Southeast Asian leaders called Friday for a legally binding global pact on climate change and urged richer nations to provide them with "scaled-up" financial help to combat its effects.

In a joint summit statement, leaders of the Association of Southeast Asian Nations (ASEAN) meeting in Vietnam said a new deal should go further than the non-binding 11th-hour pact reached in Copenhagen in December.

All parties under the UN Framework Convention on Climate Change should "work together to secure a legally binding agreement, particularly to limit the increase in average global temperature to below two degrees Celsius above the pre-industrial level," the statement said.

The Copenhagen Accord calls for limiting global warming to two degrees Celsius (3.6 degrees Fahrenheit), the threshold set by many scientists.

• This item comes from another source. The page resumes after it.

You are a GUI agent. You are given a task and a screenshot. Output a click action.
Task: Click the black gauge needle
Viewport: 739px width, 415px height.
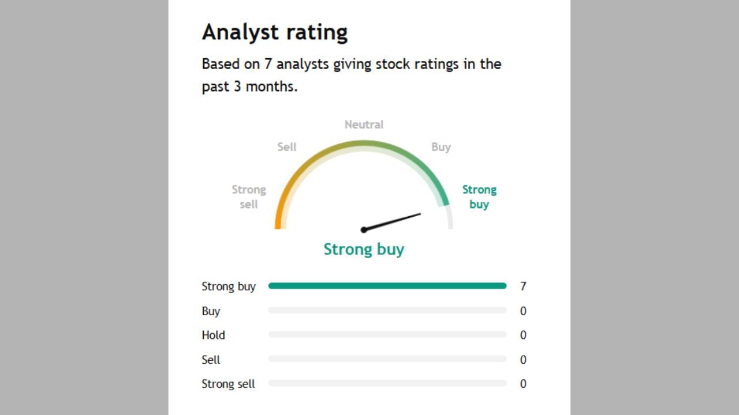[393, 222]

But critics have complained that the actions are only voluntary and lacking in vital details on how to achieve the goal.

Environmental campaigners at Greenpeace dismissed the ASEAN leaders' statement as "weak and compromising" in not criticising the Copenhagen pact in stronger terms.

A drought currently affecting the region could have encouraged leaders to say more, said the group's Southeast Asia adviser, Zelda Soriano.

"(The drought) should have moved ASEAN leaders to make a bolder, stronger statement that places the interests and welfare of their citizens before everything else," said Soriano in a statement.

The Copenhagen deal commits rich countries to paying out around 30 billion dollars in total over the next three years and sets a potential figure of 100 billion dollars annually by 2020 for climate change action.

ASEAN leaders also "urge developed countries to... provide scaled-up, new and additional, adequate and predictable funding to the developing countries," their statement said.

The leaders urged richer countries to "continue taking the lead" with improved targets for cutting carbon dioxide emissions blamed for climate change, but said they should take care not to affect trade.

In the statement, the ASEAN leaders say they will also consider "the possibility of developing an ASEAN action plan to better understand and respond to climate change".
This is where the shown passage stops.